> WORK TO BE COMPLETED
Once you have counted the lines below that contain "Tuyển", give that number and nothing else.

---*---

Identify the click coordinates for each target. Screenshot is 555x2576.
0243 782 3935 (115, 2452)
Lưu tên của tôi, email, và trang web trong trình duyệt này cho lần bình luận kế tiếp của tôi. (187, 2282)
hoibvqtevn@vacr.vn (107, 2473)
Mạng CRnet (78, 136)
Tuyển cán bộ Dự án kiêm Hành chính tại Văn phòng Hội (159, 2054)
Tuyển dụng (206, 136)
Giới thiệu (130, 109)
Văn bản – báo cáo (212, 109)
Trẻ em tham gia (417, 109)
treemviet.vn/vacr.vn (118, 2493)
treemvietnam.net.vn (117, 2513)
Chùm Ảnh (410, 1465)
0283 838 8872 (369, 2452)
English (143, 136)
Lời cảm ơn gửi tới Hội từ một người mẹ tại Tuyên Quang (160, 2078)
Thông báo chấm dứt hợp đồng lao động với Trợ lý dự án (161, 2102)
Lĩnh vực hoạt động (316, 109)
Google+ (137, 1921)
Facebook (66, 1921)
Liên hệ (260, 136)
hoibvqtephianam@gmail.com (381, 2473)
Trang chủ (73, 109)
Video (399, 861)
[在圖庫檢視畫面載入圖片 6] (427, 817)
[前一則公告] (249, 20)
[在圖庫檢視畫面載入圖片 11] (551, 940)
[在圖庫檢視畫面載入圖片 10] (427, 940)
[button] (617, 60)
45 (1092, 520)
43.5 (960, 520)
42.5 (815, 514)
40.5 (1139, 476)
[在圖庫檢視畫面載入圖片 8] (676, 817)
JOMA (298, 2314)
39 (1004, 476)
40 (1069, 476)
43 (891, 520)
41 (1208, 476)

---*---

> ANSWER BOX
2